Exercise brief
Please rewrite the records below, replacing "Locate an element on the screen" with "Find an element on the screen" everywhere it appears and leaving everything else unchanged.

(Dataset entries)
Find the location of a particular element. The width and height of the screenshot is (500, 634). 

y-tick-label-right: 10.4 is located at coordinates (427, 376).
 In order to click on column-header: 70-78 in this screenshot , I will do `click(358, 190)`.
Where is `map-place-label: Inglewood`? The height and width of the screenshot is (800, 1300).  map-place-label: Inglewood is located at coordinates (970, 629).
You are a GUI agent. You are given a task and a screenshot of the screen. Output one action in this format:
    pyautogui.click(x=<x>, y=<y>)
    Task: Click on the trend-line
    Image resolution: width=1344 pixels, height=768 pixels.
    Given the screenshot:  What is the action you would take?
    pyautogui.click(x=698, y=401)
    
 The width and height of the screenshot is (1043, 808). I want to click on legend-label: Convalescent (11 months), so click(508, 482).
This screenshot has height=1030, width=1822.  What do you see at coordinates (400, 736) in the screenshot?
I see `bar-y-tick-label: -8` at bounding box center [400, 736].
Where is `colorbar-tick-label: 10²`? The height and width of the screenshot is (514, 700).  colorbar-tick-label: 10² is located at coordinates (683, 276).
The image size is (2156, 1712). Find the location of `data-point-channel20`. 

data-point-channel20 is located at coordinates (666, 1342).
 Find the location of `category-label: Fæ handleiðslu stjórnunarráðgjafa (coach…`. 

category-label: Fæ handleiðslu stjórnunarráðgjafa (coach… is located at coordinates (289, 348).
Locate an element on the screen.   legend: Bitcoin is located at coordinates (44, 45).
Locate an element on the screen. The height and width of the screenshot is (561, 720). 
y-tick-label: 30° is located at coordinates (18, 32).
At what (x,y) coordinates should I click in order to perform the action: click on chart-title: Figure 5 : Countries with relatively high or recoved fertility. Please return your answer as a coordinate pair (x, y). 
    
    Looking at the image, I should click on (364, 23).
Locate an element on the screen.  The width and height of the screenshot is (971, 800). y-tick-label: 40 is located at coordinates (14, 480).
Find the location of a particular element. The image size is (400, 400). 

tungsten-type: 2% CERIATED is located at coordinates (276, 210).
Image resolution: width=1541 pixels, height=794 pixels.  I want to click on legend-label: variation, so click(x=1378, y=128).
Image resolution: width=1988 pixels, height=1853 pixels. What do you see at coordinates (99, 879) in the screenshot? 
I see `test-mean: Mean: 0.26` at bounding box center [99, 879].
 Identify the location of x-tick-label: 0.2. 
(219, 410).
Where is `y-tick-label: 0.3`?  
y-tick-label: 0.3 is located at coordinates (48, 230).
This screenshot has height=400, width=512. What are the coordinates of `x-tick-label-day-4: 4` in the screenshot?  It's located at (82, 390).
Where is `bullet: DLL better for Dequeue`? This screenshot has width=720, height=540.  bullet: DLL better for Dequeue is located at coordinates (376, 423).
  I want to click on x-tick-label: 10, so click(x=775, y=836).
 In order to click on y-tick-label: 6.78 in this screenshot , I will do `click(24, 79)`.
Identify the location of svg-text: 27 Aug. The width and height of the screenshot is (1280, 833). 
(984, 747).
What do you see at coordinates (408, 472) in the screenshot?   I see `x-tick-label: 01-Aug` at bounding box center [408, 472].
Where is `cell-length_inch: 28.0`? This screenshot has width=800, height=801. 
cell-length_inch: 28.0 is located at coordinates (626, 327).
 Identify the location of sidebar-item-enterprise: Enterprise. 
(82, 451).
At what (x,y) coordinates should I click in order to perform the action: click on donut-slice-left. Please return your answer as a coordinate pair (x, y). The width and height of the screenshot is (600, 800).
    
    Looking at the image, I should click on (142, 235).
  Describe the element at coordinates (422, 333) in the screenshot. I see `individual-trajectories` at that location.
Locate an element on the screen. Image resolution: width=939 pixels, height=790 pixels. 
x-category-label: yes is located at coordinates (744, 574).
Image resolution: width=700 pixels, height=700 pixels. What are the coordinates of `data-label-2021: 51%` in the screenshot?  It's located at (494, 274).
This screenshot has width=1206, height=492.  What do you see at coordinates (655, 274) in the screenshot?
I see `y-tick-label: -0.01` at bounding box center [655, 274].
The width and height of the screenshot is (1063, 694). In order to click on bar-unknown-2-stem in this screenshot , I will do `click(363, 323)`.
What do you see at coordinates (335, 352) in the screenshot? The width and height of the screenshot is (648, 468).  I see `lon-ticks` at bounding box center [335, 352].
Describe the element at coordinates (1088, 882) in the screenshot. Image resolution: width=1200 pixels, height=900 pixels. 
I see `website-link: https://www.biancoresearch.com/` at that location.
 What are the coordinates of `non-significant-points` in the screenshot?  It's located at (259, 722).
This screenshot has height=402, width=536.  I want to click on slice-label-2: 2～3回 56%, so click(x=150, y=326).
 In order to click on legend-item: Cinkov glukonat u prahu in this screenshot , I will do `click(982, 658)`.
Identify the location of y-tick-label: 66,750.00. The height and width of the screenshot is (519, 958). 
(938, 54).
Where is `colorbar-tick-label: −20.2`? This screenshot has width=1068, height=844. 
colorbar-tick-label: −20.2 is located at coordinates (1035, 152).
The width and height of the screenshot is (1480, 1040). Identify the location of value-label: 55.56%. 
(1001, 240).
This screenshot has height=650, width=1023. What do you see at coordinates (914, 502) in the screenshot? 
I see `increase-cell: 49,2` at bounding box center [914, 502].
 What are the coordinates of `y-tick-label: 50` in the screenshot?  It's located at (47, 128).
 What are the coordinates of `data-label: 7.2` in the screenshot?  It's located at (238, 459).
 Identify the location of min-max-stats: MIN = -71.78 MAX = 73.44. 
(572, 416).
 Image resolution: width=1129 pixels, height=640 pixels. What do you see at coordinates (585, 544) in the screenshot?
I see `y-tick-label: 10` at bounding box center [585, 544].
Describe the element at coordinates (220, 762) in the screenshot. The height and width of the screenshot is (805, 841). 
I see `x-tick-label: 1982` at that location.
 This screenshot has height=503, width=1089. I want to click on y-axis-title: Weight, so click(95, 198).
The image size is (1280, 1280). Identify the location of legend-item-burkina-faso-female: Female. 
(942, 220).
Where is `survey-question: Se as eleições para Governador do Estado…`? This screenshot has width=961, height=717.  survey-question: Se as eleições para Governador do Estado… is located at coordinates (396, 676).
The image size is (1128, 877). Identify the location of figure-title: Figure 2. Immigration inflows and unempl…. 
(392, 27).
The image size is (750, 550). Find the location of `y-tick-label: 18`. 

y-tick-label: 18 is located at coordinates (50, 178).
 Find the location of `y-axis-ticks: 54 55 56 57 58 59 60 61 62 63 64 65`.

Completed exercise
Find the location of a particular element. The width and height of the screenshot is (500, 634). 

y-tick-label-right: 10.4 is located at coordinates (427, 376).
 In order to click on column-header: 70-78 in this screenshot , I will do `click(358, 190)`.
Where is `map-place-label: Inglewood`? The height and width of the screenshot is (800, 1300).  map-place-label: Inglewood is located at coordinates (970, 629).
You are a GUI agent. You are given a task and a screenshot of the screen. Output one action in this format:
    pyautogui.click(x=<x>, y=<y>)
    Task: Click on the trend-line
    Image resolution: width=1344 pixels, height=768 pixels.
    Given the screenshot:  What is the action you would take?
    pyautogui.click(x=698, y=401)
    
 The width and height of the screenshot is (1043, 808). I want to click on legend-label: Convalescent (11 months), so click(508, 482).
This screenshot has height=1030, width=1822.  What do you see at coordinates (400, 736) in the screenshot?
I see `bar-y-tick-label: -8` at bounding box center [400, 736].
Where is `colorbar-tick-label: 10²`? The height and width of the screenshot is (514, 700).  colorbar-tick-label: 10² is located at coordinates (683, 276).
The image size is (2156, 1712). Find the location of `data-point-channel20`. 

data-point-channel20 is located at coordinates (666, 1342).
 Find the location of `category-label: Fæ handleiðslu stjórnunarráðgjafa (coach…`. 

category-label: Fæ handleiðslu stjórnunarráðgjafa (coach… is located at coordinates (289, 348).
Find an element on the screen.   legend: Bitcoin is located at coordinates (44, 45).
Find an element on the screen. The height and width of the screenshot is (561, 720). 
y-tick-label: 30° is located at coordinates (18, 32).
At what (x,y) coordinates should I click in order to perform the action: click on chart-title: Figure 5 : Countries with relatively high or recoved fertility. Please return your answer as a coordinate pair (x, y). 
    
    Looking at the image, I should click on (364, 23).
Find an element on the screen.  The width and height of the screenshot is (971, 800). y-tick-label: 40 is located at coordinates (14, 480).
Find the location of a particular element. The image size is (400, 400). 

tungsten-type: 2% CERIATED is located at coordinates (276, 210).
Image resolution: width=1541 pixels, height=794 pixels.  I want to click on legend-label: variation, so click(x=1378, y=128).
Image resolution: width=1988 pixels, height=1853 pixels. What do you see at coordinates (99, 879) in the screenshot? 
I see `test-mean: Mean: 0.26` at bounding box center [99, 879].
 Identify the location of x-tick-label: 0.2. 
(219, 410).
Where is `y-tick-label: 0.3`?  
y-tick-label: 0.3 is located at coordinates (48, 230).
This screenshot has height=400, width=512. What are the coordinates of `x-tick-label-day-4: 4` in the screenshot?  It's located at (82, 390).
Where is `bullet: DLL better for Dequeue`? This screenshot has width=720, height=540.  bullet: DLL better for Dequeue is located at coordinates (376, 423).
  I want to click on x-tick-label: 10, so click(x=775, y=836).
 In order to click on y-tick-label: 6.78 in this screenshot , I will do `click(24, 79)`.
Identify the location of svg-text: 27 Aug. The width and height of the screenshot is (1280, 833). 
(984, 747).
What do you see at coordinates (408, 472) in the screenshot?   I see `x-tick-label: 01-Aug` at bounding box center [408, 472].
Where is `cell-length_inch: 28.0`? This screenshot has width=800, height=801. 
cell-length_inch: 28.0 is located at coordinates (626, 327).
 Identify the location of sidebar-item-enterprise: Enterprise. 
(82, 451).
At what (x,y) coordinates should I click in order to perform the action: click on donut-slice-left. Please return your answer as a coordinate pair (x, y). The width and height of the screenshot is (600, 800).
    
    Looking at the image, I should click on (142, 235).
  Describe the element at coordinates (422, 333) in the screenshot. I see `individual-trajectories` at that location.
Find an element on the screen. Image resolution: width=939 pixels, height=790 pixels. 
x-category-label: yes is located at coordinates (744, 574).
Image resolution: width=700 pixels, height=700 pixels. What are the coordinates of `data-label-2021: 51%` in the screenshot?  It's located at (494, 274).
This screenshot has width=1206, height=492.  What do you see at coordinates (655, 274) in the screenshot?
I see `y-tick-label: -0.01` at bounding box center [655, 274].
The width and height of the screenshot is (1063, 694). In order to click on bar-unknown-2-stem in this screenshot , I will do `click(363, 323)`.
What do you see at coordinates (335, 352) in the screenshot? The width and height of the screenshot is (648, 468).  I see `lon-ticks` at bounding box center [335, 352].
Describe the element at coordinates (1088, 882) in the screenshot. Image resolution: width=1200 pixels, height=900 pixels. 
I see `website-link: https://www.biancoresearch.com/` at that location.
 What are the coordinates of `non-significant-points` in the screenshot?  It's located at (259, 722).
This screenshot has height=402, width=536.  I want to click on slice-label-2: 2～3回 56%, so click(x=150, y=326).
 In order to click on legend-item: Cinkov glukonat u prahu in this screenshot , I will do `click(982, 658)`.
Identify the location of y-tick-label: 66,750.00. The height and width of the screenshot is (519, 958). 
(938, 54).
Where is `colorbar-tick-label: −20.2`? This screenshot has width=1068, height=844. 
colorbar-tick-label: −20.2 is located at coordinates (1035, 152).
The width and height of the screenshot is (1480, 1040). Identify the location of value-label: 55.56%. 
(1001, 240).
This screenshot has height=650, width=1023. What do you see at coordinates (914, 502) in the screenshot? 
I see `increase-cell: 49,2` at bounding box center [914, 502].
 What are the coordinates of `y-tick-label: 50` in the screenshot?  It's located at (47, 128).
 What are the coordinates of `data-label: 7.2` in the screenshot?  It's located at (238, 459).
 Identify the location of min-max-stats: MIN = -71.78 MAX = 73.44. 
(572, 416).
 Image resolution: width=1129 pixels, height=640 pixels. What do you see at coordinates (585, 544) in the screenshot?
I see `y-tick-label: 10` at bounding box center [585, 544].
Describe the element at coordinates (220, 762) in the screenshot. The height and width of the screenshot is (805, 841). 
I see `x-tick-label: 1982` at that location.
 This screenshot has height=503, width=1089. I want to click on y-axis-title: Weight, so click(95, 198).
The image size is (1280, 1280). Identify the location of legend-item-burkina-faso-female: Female. 
(942, 220).
Where is `survey-question: Se as eleições para Governador do Estado…`? This screenshot has width=961, height=717.  survey-question: Se as eleições para Governador do Estado… is located at coordinates (396, 676).
The image size is (1128, 877). Identify the location of figure-title: Figure 2. Immigration inflows and unempl…. 
(392, 27).
The image size is (750, 550). Find the location of `y-tick-label: 18`. 

y-tick-label: 18 is located at coordinates (50, 178).
 Find the location of `y-axis-ticks: 54 55 56 57 58 59 60 61 62 63 64 65`.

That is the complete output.